[Stored records]
-----
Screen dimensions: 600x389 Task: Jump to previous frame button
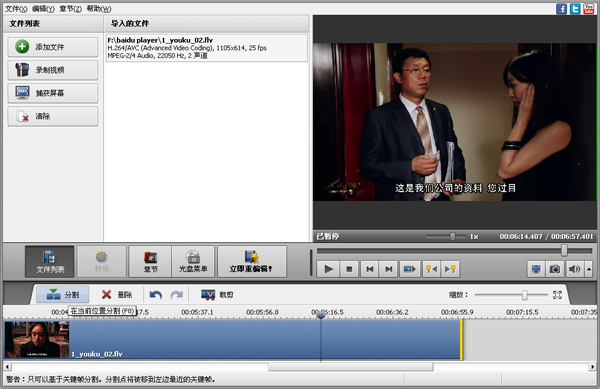(x=370, y=269)
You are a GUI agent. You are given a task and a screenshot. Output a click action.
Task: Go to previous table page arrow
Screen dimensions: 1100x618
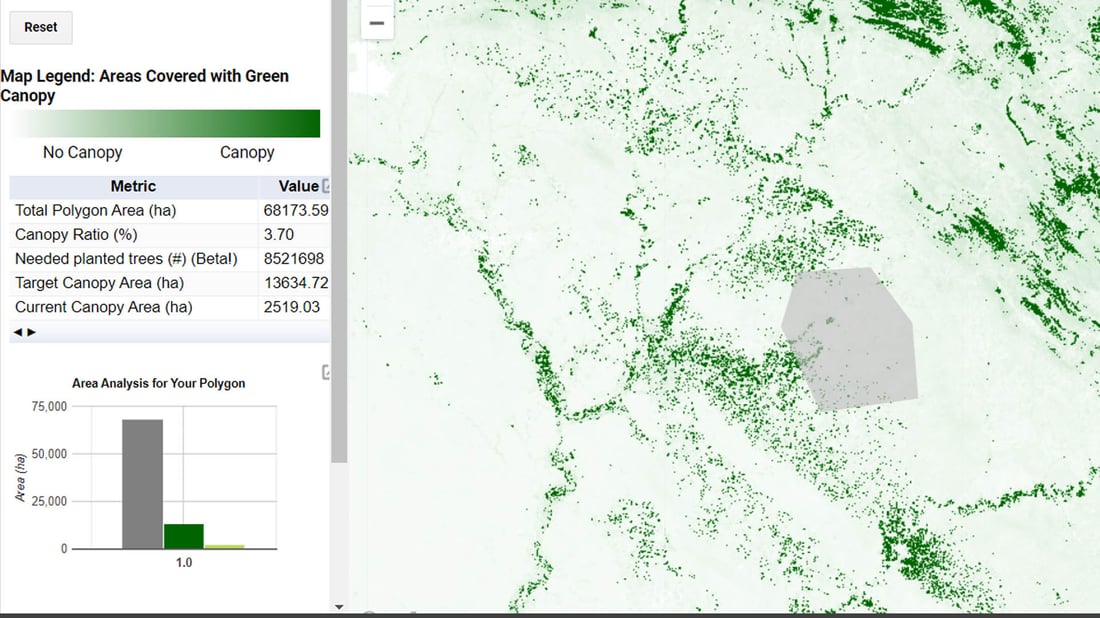(x=17, y=332)
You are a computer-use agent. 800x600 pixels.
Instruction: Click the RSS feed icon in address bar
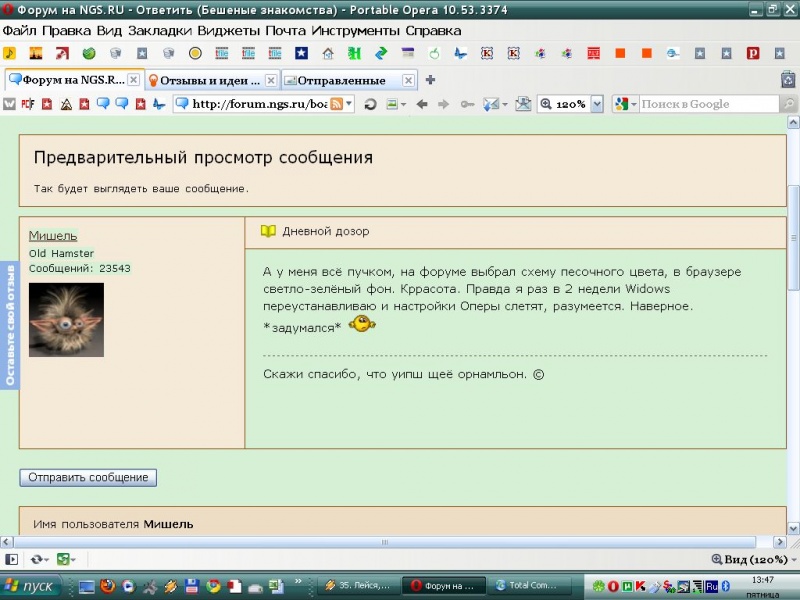click(337, 104)
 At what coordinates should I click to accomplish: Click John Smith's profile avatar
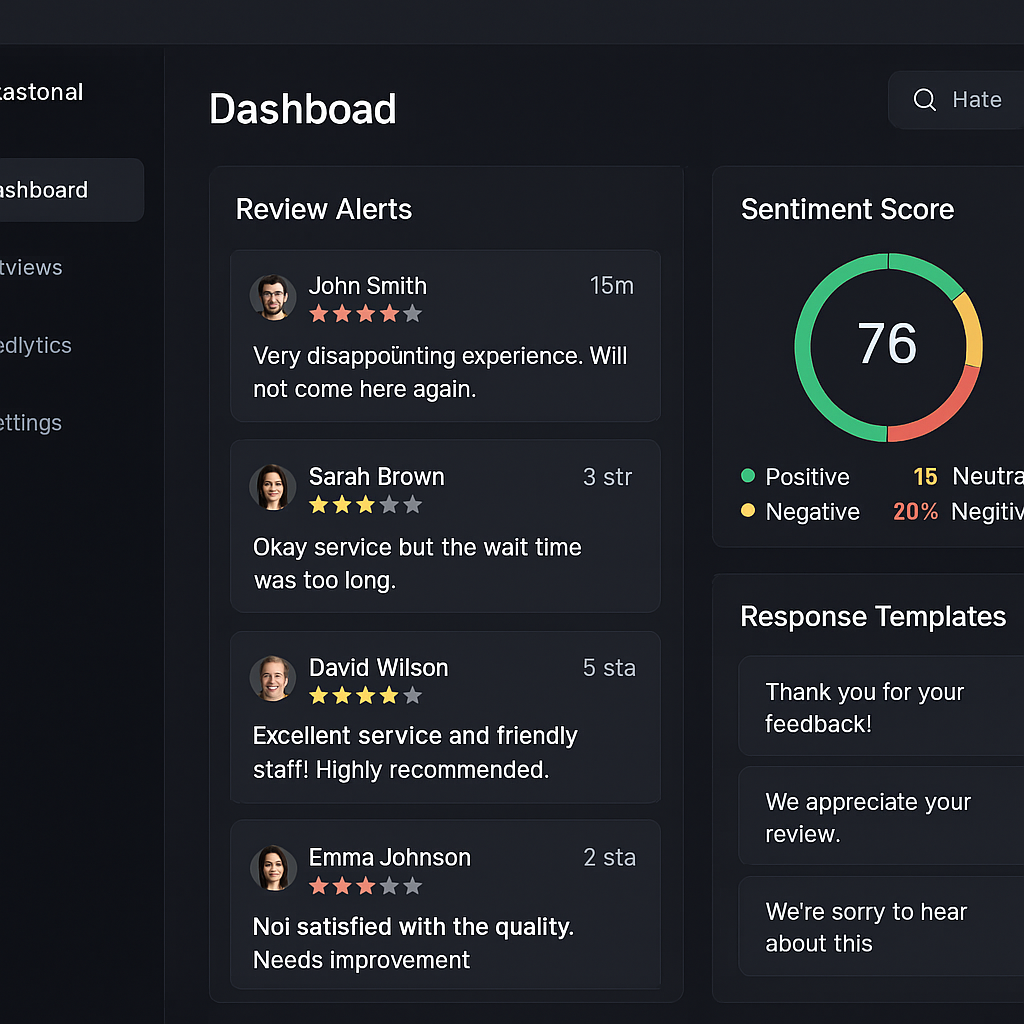(273, 297)
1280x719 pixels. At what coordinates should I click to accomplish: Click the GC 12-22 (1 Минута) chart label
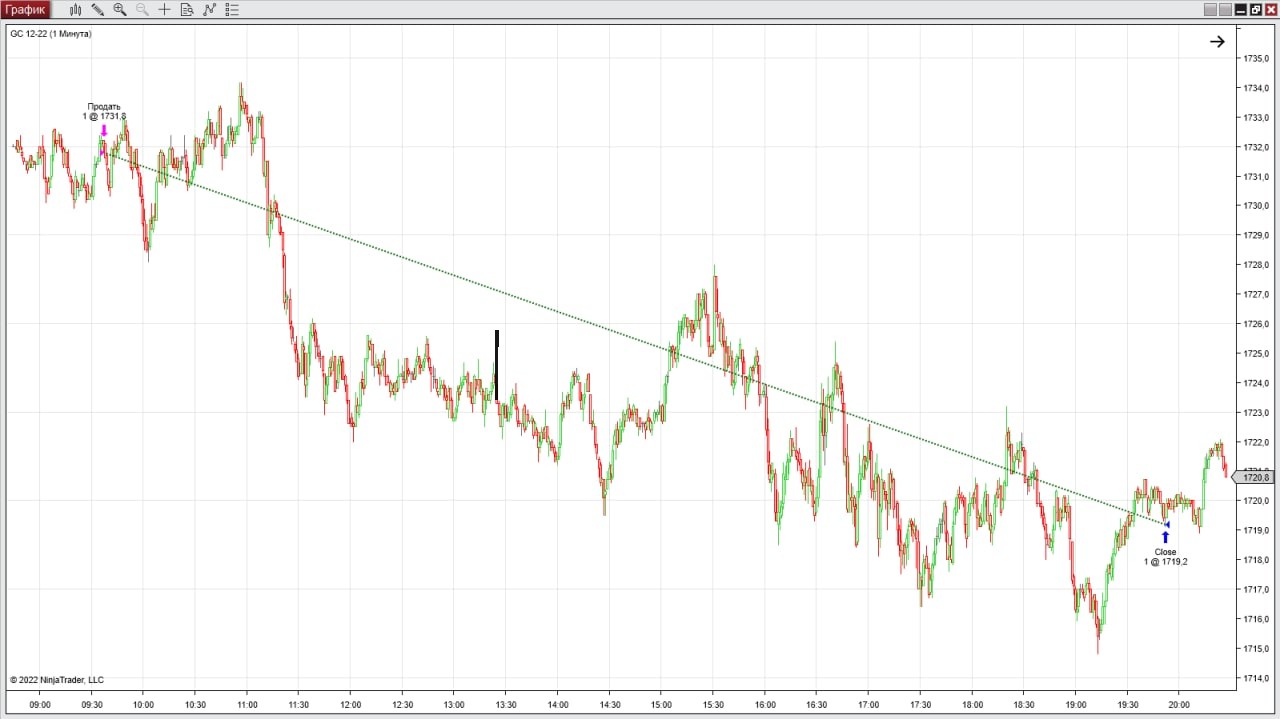(50, 33)
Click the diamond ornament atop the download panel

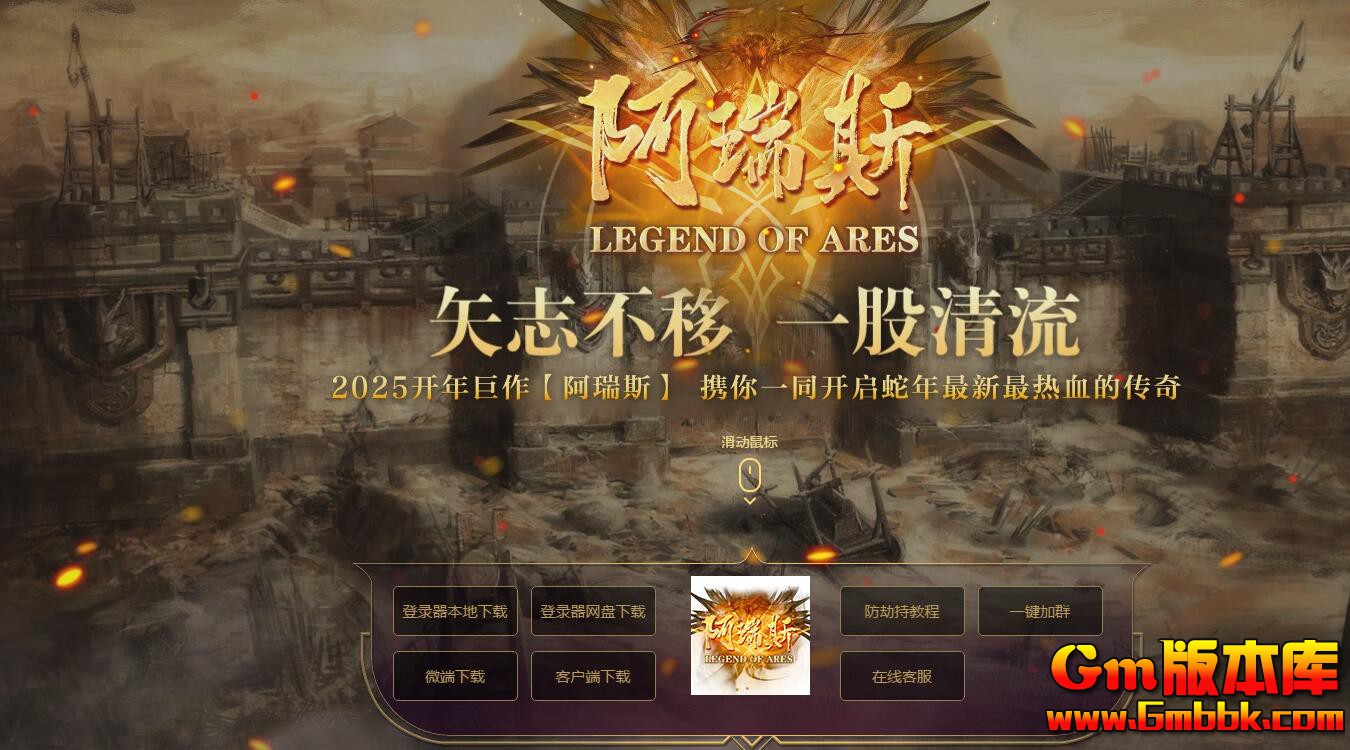pos(750,557)
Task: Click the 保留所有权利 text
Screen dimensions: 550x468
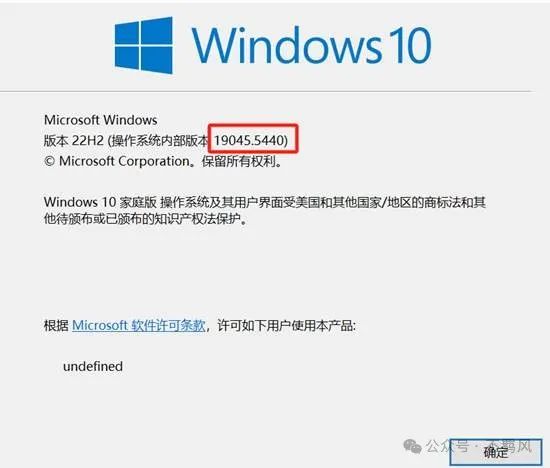Action: click(x=238, y=161)
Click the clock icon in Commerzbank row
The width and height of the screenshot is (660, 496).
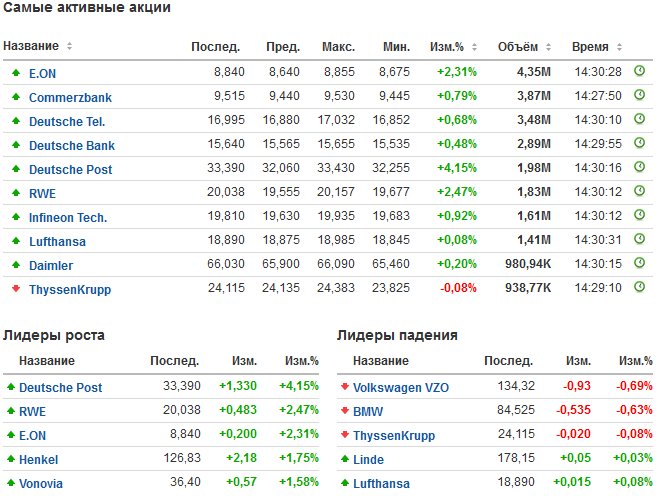point(639,96)
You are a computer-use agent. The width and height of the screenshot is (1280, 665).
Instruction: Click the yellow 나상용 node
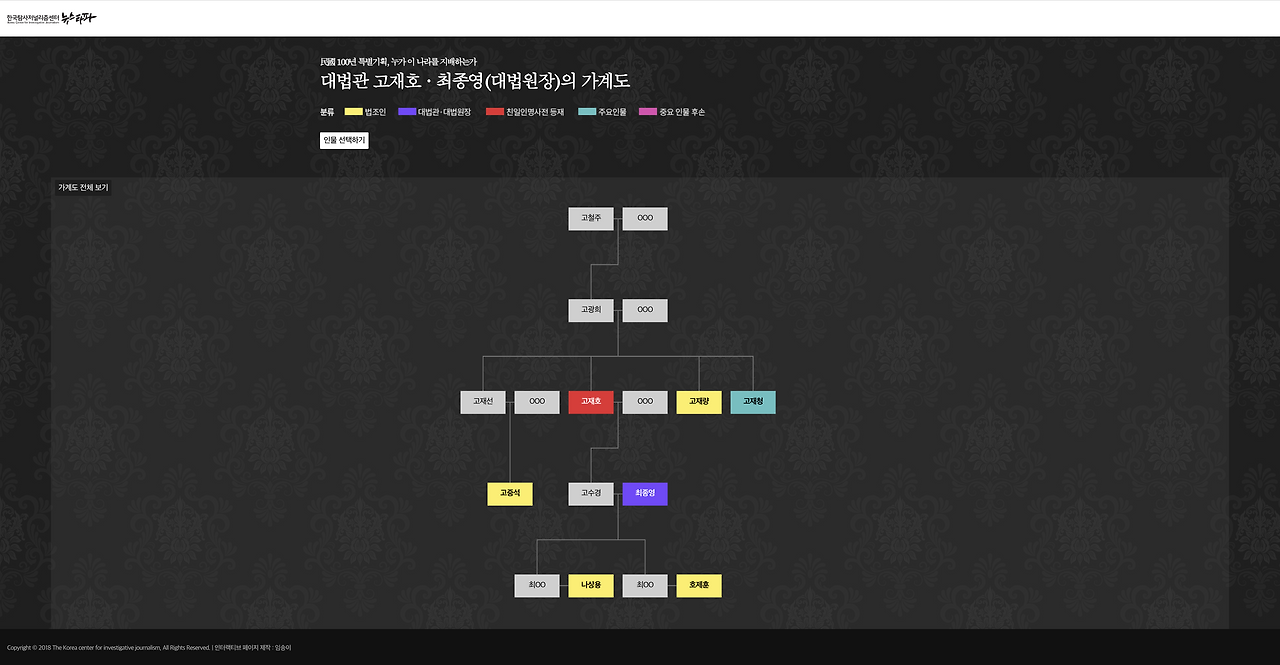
-----
Work instruction - For the string "agent", give the number of lines in the records that contain it and nothing besides.

Result of this task - 3